What you are asked to do
Format the records below as a JSON list of strings, with one string for each line and no blank lines.

[Records from a dataset]
[start]
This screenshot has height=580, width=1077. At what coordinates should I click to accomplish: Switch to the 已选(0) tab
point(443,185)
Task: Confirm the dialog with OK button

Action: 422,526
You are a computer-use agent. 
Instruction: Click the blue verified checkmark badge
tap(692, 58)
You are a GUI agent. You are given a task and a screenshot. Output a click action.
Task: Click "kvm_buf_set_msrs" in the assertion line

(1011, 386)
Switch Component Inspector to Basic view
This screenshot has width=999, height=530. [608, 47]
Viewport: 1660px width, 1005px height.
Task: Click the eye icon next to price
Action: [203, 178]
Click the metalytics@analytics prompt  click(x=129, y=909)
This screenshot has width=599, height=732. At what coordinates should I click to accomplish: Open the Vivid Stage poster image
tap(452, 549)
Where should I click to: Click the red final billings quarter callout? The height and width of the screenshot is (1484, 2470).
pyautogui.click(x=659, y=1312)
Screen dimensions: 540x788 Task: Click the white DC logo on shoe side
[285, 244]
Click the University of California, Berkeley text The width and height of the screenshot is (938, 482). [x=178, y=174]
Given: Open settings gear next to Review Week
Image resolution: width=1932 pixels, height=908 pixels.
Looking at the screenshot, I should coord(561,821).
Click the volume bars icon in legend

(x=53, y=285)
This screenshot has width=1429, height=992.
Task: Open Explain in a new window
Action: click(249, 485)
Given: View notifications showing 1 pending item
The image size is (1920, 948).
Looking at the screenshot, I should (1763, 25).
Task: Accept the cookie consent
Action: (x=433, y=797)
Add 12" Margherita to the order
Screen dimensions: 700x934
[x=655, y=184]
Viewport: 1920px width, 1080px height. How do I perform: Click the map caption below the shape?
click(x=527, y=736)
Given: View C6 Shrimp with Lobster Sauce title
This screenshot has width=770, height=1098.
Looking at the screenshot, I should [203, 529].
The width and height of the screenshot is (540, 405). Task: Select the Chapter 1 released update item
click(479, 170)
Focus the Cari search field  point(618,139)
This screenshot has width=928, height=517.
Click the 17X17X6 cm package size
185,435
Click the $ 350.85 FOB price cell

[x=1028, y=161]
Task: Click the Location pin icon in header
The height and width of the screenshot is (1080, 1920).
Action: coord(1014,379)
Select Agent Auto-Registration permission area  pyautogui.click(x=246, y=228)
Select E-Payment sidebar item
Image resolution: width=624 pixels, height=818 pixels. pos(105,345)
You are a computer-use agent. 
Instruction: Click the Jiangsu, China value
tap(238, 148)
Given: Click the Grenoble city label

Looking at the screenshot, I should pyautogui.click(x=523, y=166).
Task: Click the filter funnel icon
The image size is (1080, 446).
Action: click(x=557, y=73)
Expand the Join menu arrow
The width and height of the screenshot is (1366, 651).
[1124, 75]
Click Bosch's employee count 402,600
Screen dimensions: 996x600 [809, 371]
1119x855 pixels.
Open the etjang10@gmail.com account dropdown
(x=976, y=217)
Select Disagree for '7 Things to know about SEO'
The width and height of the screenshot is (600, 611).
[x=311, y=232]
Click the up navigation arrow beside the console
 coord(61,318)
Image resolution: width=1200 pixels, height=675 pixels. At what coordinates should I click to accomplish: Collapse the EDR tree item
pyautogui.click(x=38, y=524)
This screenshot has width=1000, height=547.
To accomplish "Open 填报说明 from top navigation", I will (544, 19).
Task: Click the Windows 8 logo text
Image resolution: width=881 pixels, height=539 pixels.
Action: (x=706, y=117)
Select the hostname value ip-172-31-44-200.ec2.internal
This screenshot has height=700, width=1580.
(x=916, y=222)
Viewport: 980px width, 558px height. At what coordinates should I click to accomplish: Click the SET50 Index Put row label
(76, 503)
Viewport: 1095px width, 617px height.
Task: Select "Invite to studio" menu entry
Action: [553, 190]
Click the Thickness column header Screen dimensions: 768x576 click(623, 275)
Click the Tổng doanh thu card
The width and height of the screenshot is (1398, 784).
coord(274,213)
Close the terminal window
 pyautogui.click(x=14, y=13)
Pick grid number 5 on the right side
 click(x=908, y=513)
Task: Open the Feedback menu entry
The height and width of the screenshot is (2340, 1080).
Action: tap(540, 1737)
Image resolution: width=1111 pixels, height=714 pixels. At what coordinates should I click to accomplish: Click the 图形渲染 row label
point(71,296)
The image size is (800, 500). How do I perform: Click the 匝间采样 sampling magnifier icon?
[end]
Problem solution
[
  "This screenshot has height=580, width=1077. At what coordinates should I click to accomplish: Switch to the 已选(0) tab",
  "point(443,185)",
  "Task: Confirm the dialog with OK button",
  "Action: 422,526",
  "You are a computer-use agent. ",
  "Instruction: Click the blue verified checkmark badge",
  "tap(692, 58)",
  "You are a GUI agent. You are given a task and a screenshot. Output a click action.",
  "Task: Click \"kvm_buf_set_msrs\" in the assertion line",
  "(1011, 386)",
  "Switch Component Inspector to Basic view",
  "This screenshot has width=999, height=530. [608, 47]",
  "Viewport: 1660px width, 1005px height.",
  "Task: Click the eye icon next to price",
  "Action: [203, 178]",
  "Click the metalytics@analytics prompt  click(x=129, y=909)",
  "This screenshot has width=599, height=732. At what coordinates should I click to accomplish: Open the Vivid Stage poster image",
  "tap(452, 549)",
  "Where should I click to: Click the red final billings quarter callout? The height and width of the screenshot is (1484, 2470).",
  "pyautogui.click(x=659, y=1312)",
  "Screen dimensions: 540x788 Task: Click the white DC logo on shoe side",
  "[285, 244]",
  "Click the University of California, Berkeley text The width and height of the screenshot is (938, 482). [x=178, y=174]",
  "Given: Open settings gear next to Review Week",
  "Image resolution: width=1932 pixels, height=908 pixels.",
  "Looking at the screenshot, I should coord(561,821).",
  "Click the volume bars icon in legend",
  "(x=53, y=285)",
  "This screenshot has width=1429, height=992.",
  "Task: Open Explain in a new window",
  "Action: click(249, 485)",
  "Given: View notifications showing 1 pending item",
  "The image size is (1920, 948).",
  "Looking at the screenshot, I should (1763, 25).",
  "Task: Accept the cookie consent",
  "Action: (x=433, y=797)",
  "Add 12\" Margherita to the order",
  "Screen dimensions: 700x934",
  "[x=655, y=184]",
  "Viewport: 1920px width, 1080px height. How do I perform: Click the map caption below the shape?",
  "click(x=527, y=736)",
  "Given: View C6 Shrimp with Lobster Sauce title",
  "This screenshot has width=770, height=1098.",
  "Looking at the screenshot, I should [203, 529].",
  "The width and height of the screenshot is (540, 405). Task: Select the Chapter 1 released update item",
  "click(479, 170)",
  "Focus the Cari search field  point(618,139)",
  "This screenshot has width=928, height=517.",
  "Click the 17X17X6 cm package size",
  "185,435",
  "Click the $ 350.85 FOB price cell",
  "[x=1028, y=161]",
  "Task: Click the Location pin icon in header",
  "The height and width of the screenshot is (1080, 1920).",
  "Action: coord(1014,379)",
  "Select Agent Auto-Registration permission area  pyautogui.click(x=246, y=228)",
  "Select E-Payment sidebar item",
  "Image resolution: width=624 pixels, height=818 pixels. pos(105,345)",
  "You are a computer-use agent. ",
  "Instruction: Click the Jiangsu, China value",
  "tap(238, 148)",
  "Given: Click the Grenoble city label",
  "Looking at the screenshot, I should pyautogui.click(x=523, y=166).",
  "Task: Click the filter funnel icon",
  "The image size is (1080, 446).",
  "Action: click(x=557, y=73)",
  "Expand the Join menu arrow",
  "The width and height of the screenshot is (1366, 651).",
  "[1124, 75]",
  "Click Bosch's employee count 402,600",
  "Screen dimensions: 996x600 [809, 371]",
  "1119x855 pixels.",
  "Open the etjang10@gmail.com account dropdown",
  "(x=976, y=217)",
  "Select Disagree for '7 Things to know about SEO'",
  "The width and height of the screenshot is (600, 611).",
  "[x=311, y=232]",
  "Click the up navigation arrow beside the console",
  " coord(61,318)",
  "Image resolution: width=1200 pixels, height=675 pixels. At what coordinates should I click to accomplish: Collapse the EDR tree item",
  "pyautogui.click(x=38, y=524)",
  "This screenshot has width=1000, height=547.",
  "To accomplish \"Open 填报说明 from top navigation\", I will (544, 19).",
  "Task: Click the Windows 8 logo text",
  "Image resolution: width=881 pixels, height=539 pixels.",
  "Action: (x=706, y=117)",
  "Select the hostname value ip-172-31-44-200.ec2.internal",
  "This screenshot has height=700, width=1580.",
  "(x=916, y=222)",
  "Viewport: 980px width, 558px height. At what coordinates should I click to accomplish: Click the SET50 Index Put row label",
  "(76, 503)",
  "Viewport: 1095px width, 617px height.",
  "Task: Select \"Invite to studio\" menu entry",
  "Action: [553, 190]",
  "Click the Thickness column header Screen dimensions: 768x576 click(623, 275)",
  "Click the Tổng doanh thu card",
  "The width and height of the screenshot is (1398, 784).",
  "coord(274,213)",
  "Close the terminal window",
  " pyautogui.click(x=14, y=13)",
  "Pick grid number 5 on the right side",
  " click(x=908, y=513)",
  "Task: Open the Feedback menu entry",
  "The height and width of the screenshot is (2340, 1080).",
  "Action: tap(540, 1737)",
  "Image resolution: width=1111 pixels, height=714 pixels. At what coordinates should I click to accomplish: Click the 图形渲染 row label",
  "point(71,296)",
  "The image size is (800, 500). How do I perform: Click the 匝间采样 sampling magnifier icon?"
]